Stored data
Segment Open

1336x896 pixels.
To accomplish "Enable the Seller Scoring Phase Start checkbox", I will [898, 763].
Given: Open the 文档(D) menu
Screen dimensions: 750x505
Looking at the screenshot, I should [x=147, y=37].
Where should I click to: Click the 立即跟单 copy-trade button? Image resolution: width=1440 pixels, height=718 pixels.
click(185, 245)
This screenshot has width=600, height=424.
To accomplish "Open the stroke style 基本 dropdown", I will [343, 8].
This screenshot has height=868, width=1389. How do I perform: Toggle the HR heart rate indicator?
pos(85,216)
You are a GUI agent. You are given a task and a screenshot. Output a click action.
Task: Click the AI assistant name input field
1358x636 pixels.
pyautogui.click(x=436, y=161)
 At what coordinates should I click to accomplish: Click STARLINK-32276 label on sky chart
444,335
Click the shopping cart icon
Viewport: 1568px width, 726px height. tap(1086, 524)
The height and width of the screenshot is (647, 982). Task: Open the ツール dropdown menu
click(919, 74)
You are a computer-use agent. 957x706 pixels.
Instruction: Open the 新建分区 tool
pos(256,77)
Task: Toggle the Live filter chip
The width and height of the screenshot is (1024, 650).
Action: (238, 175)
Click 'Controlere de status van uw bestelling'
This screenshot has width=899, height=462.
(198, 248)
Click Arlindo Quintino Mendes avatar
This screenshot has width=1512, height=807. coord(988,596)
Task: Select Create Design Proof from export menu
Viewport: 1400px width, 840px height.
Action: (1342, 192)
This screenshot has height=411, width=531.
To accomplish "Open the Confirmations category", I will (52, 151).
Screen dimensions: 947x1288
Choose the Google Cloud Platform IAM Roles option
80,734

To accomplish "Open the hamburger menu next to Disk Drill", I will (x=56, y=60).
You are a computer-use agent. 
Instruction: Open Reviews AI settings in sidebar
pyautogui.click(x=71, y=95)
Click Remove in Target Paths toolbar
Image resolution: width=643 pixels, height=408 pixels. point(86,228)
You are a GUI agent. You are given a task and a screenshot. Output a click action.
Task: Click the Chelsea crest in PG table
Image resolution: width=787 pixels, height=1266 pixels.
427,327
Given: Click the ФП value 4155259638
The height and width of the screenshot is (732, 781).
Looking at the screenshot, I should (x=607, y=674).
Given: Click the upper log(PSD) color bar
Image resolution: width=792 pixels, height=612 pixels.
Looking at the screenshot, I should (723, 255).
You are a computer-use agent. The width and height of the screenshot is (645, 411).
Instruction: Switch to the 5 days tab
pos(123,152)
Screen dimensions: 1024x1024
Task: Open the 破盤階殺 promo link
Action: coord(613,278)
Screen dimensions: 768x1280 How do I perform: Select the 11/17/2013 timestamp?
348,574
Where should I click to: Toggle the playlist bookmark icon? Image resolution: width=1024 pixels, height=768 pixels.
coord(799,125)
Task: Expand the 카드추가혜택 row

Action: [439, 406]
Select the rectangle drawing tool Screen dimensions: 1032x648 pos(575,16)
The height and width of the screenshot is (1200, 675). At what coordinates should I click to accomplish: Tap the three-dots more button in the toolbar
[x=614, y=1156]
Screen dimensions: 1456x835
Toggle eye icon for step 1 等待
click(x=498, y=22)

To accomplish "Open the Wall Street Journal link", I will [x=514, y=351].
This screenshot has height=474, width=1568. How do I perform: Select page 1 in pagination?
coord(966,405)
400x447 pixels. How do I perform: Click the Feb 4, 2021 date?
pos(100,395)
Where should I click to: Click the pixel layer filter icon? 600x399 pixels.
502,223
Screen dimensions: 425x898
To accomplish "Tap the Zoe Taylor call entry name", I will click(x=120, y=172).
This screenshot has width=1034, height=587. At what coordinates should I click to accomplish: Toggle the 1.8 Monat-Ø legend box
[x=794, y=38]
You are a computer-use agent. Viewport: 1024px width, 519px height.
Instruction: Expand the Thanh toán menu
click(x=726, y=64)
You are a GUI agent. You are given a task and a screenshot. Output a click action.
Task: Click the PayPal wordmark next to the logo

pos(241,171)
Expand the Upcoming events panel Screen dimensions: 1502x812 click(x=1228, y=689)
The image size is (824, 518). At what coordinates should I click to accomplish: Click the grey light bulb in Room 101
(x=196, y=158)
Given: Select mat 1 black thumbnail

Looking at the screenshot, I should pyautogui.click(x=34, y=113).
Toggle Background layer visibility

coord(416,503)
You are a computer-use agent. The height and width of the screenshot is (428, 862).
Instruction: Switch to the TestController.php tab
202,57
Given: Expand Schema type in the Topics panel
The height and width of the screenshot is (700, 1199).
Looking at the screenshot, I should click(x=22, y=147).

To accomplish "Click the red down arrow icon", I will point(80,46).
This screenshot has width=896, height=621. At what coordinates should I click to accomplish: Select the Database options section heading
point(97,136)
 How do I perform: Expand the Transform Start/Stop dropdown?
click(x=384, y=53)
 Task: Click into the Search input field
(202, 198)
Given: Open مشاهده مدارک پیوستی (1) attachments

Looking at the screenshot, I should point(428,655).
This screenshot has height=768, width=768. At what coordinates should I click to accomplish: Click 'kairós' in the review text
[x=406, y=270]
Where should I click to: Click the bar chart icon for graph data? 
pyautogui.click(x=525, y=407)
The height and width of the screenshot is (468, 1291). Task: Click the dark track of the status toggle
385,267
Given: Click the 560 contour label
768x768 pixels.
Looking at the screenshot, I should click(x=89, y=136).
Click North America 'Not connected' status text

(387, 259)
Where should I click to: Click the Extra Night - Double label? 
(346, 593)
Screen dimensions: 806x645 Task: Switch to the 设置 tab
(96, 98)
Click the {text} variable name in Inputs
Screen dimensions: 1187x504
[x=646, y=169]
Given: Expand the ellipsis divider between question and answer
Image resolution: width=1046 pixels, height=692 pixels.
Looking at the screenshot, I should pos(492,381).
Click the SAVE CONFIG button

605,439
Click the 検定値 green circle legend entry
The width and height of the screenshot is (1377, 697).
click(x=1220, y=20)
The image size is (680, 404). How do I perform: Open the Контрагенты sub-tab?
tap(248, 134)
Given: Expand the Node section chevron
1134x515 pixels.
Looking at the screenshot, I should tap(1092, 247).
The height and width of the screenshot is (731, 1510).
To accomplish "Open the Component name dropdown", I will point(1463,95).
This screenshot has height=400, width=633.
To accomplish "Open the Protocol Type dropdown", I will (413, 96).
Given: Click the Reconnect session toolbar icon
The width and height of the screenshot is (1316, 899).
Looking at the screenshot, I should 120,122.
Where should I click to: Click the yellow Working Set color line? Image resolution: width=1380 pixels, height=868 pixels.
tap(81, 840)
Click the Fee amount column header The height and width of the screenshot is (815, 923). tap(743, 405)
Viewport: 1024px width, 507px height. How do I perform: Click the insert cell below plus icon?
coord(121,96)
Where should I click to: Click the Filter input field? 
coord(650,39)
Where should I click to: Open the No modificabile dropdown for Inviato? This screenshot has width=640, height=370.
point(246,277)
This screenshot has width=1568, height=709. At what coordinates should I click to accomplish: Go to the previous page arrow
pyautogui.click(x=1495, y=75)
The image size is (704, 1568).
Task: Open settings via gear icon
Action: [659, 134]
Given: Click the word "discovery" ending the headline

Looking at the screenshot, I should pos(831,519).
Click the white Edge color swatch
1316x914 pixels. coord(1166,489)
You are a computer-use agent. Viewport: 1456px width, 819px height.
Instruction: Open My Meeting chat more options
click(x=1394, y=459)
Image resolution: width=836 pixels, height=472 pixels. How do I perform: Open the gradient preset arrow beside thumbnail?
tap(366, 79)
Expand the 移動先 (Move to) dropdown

Segment Closed

[Exercise directions]: The full set of entries must be transcribed exactly.

[Exercise solution]:
1336x896 pixels.
To accomplish "Enable the Seller Scoring Phase Start checkbox", I will [898, 763].
Given: Open the 文档(D) menu
Screen dimensions: 750x505
Looking at the screenshot, I should [x=147, y=37].
Where should I click to: Click the 立即跟单 copy-trade button? Image resolution: width=1440 pixels, height=718 pixels.
click(185, 245)
This screenshot has width=600, height=424.
To accomplish "Open the stroke style 基本 dropdown", I will [343, 8].
This screenshot has height=868, width=1389. How do I perform: Toggle the HR heart rate indicator?
pos(85,216)
You are a GUI agent. You are given a task and a screenshot. Output a click action.
Task: Click the AI assistant name input field
1358x636 pixels.
pyautogui.click(x=436, y=161)
 At what coordinates should I click to accomplish: Click STARLINK-32276 label on sky chart
444,335
Click the shopping cart icon
Viewport: 1568px width, 726px height. tap(1086, 524)
The height and width of the screenshot is (647, 982). Task: Open the ツール dropdown menu
click(919, 74)
You are a computer-use agent. 957x706 pixels.
Instruction: Open the 新建分区 tool
pos(256,77)
Task: Toggle the Live filter chip
The width and height of the screenshot is (1024, 650).
Action: (238, 175)
Click 'Controlere de status van uw bestelling'
This screenshot has width=899, height=462.
(198, 248)
Click Arlindo Quintino Mendes avatar
This screenshot has width=1512, height=807. coord(988,596)
Task: Select Create Design Proof from export menu
Viewport: 1400px width, 840px height.
Action: (1342, 192)
This screenshot has height=411, width=531.
To accomplish "Open the Confirmations category", I will (52, 151).
Screen dimensions: 947x1288
Choose the Google Cloud Platform IAM Roles option
80,734

To accomplish "Open the hamburger menu next to Disk Drill", I will (x=56, y=60).
You are a computer-use agent. 
Instruction: Open Reviews AI settings in sidebar
pyautogui.click(x=71, y=95)
Click Remove in Target Paths toolbar
Image resolution: width=643 pixels, height=408 pixels. point(86,228)
You are a GUI agent. You are given a task and a screenshot. Output a click action.
Task: Click the Chelsea crest in PG table
Image resolution: width=787 pixels, height=1266 pixels.
427,327
Given: Click the ФП value 4155259638
The height and width of the screenshot is (732, 781).
Looking at the screenshot, I should (x=607, y=674).
Given: Click the upper log(PSD) color bar
Image resolution: width=792 pixels, height=612 pixels.
Looking at the screenshot, I should (723, 255).
You are a computer-use agent. The width and height of the screenshot is (645, 411).
Instruction: Switch to the 5 days tab
pos(123,152)
Screen dimensions: 1024x1024
Task: Open the 破盤階殺 promo link
Action: coord(613,278)
Screen dimensions: 768x1280 How do I perform: Select the 11/17/2013 timestamp?
348,574
Where should I click to: Toggle the playlist bookmark icon? Image resolution: width=1024 pixels, height=768 pixels.
coord(799,125)
Task: Expand the 카드추가혜택 row

Action: [439, 406]
Select the rectangle drawing tool Screen dimensions: 1032x648 pos(575,16)
The height and width of the screenshot is (1200, 675). At what coordinates should I click to accomplish: Tap the three-dots more button in the toolbar
[x=614, y=1156]
Screen dimensions: 1456x835
Toggle eye icon for step 1 等待
click(x=498, y=22)

To accomplish "Open the Wall Street Journal link", I will [x=514, y=351].
This screenshot has height=474, width=1568. How do I perform: Select page 1 in pagination?
coord(966,405)
400x447 pixels. How do I perform: Click the Feb 4, 2021 date?
pos(100,395)
Where should I click to: Click the pixel layer filter icon? 600x399 pixels.
502,223
Screen dimensions: 425x898
To accomplish "Tap the Zoe Taylor call entry name", I will click(x=120, y=172).
This screenshot has width=1034, height=587. At what coordinates should I click to accomplish: Toggle the 1.8 Monat-Ø legend box
[x=794, y=38]
You are a computer-use agent. Viewport: 1024px width, 519px height.
Instruction: Expand the Thanh toán menu
click(x=726, y=64)
You are a GUI agent. You are given a task and a screenshot. Output a click action.
Task: Click the PayPal wordmark next to the logo

pos(241,171)
Expand the Upcoming events panel Screen dimensions: 1502x812 click(x=1228, y=689)
The image size is (824, 518). At what coordinates should I click to accomplish: Click the grey light bulb in Room 101
(x=196, y=158)
Given: Select mat 1 black thumbnail

Looking at the screenshot, I should pyautogui.click(x=34, y=113).
Toggle Background layer visibility

coord(416,503)
You are a computer-use agent. The height and width of the screenshot is (428, 862).
Instruction: Switch to the TestController.php tab
202,57
Given: Expand Schema type in the Topics panel
The height and width of the screenshot is (700, 1199).
Looking at the screenshot, I should click(x=22, y=147).

To accomplish "Click the red down arrow icon", I will point(80,46).
This screenshot has width=896, height=621. At what coordinates should I click to accomplish: Select the Database options section heading
point(97,136)
 How do I perform: Expand the Transform Start/Stop dropdown?
click(x=384, y=53)
 Task: Click into the Search input field
(202, 198)
Given: Open مشاهده مدارک پیوستی (1) attachments

Looking at the screenshot, I should point(428,655).
This screenshot has height=768, width=768. At what coordinates should I click to accomplish: Click 'kairós' in the review text
[x=406, y=270]
Where should I click to: Click the bar chart icon for graph data? 
pyautogui.click(x=525, y=407)
The height and width of the screenshot is (468, 1291). Task: Click the dark track of the status toggle
385,267
Given: Click the 560 contour label
768x768 pixels.
Looking at the screenshot, I should click(x=89, y=136).
Click North America 'Not connected' status text

(387, 259)
Where should I click to: Click the Extra Night - Double label? 
(346, 593)
Screen dimensions: 806x645 Task: Switch to the 设置 tab
(96, 98)
Click the {text} variable name in Inputs
Screen dimensions: 1187x504
[x=646, y=169]
Given: Expand the ellipsis divider between question and answer
Image resolution: width=1046 pixels, height=692 pixels.
Looking at the screenshot, I should pos(492,381).
Click the SAVE CONFIG button

605,439
Click the 検定値 green circle legend entry
The width and height of the screenshot is (1377, 697).
click(x=1220, y=20)
The image size is (680, 404). How do I perform: Open the Контрагенты sub-tab?
tap(248, 134)
Given: Expand the Node section chevron
1134x515 pixels.
Looking at the screenshot, I should tap(1092, 247).
The height and width of the screenshot is (731, 1510).
To accomplish "Open the Component name dropdown", I will point(1463,95).
This screenshot has height=400, width=633.
To accomplish "Open the Protocol Type dropdown", I will (413, 96).
Given: Click the Reconnect session toolbar icon
The width and height of the screenshot is (1316, 899).
Looking at the screenshot, I should 120,122.
Where should I click to: Click the yellow Working Set color line? Image resolution: width=1380 pixels, height=868 pixels.
tap(81, 840)
Click the Fee amount column header The height and width of the screenshot is (815, 923). tap(743, 405)
Viewport: 1024px width, 507px height. How do I perform: Click the insert cell below plus icon?
coord(121,96)
Where should I click to: Click the Filter input field? 
coord(650,39)
Where should I click to: Open the No modificabile dropdown for Inviato? This screenshot has width=640, height=370.
point(246,277)
This screenshot has width=1568, height=709. At what coordinates should I click to accomplish: Go to the previous page arrow
pyautogui.click(x=1495, y=75)
The image size is (704, 1568).
Task: Open settings via gear icon
Action: [659, 134]
Given: Click the word "discovery" ending the headline

Looking at the screenshot, I should pos(831,519).
Click the white Edge color swatch
1316x914 pixels. coord(1166,489)
You are a computer-use agent. Viewport: 1456px width, 819px height.
Instruction: Open My Meeting chat more options
click(x=1394, y=459)
Image resolution: width=836 pixels, height=472 pixels. How do I perform: Open the gradient preset arrow beside thumbnail?
tap(366, 79)
Expand the 移動先 (Move to) dropdown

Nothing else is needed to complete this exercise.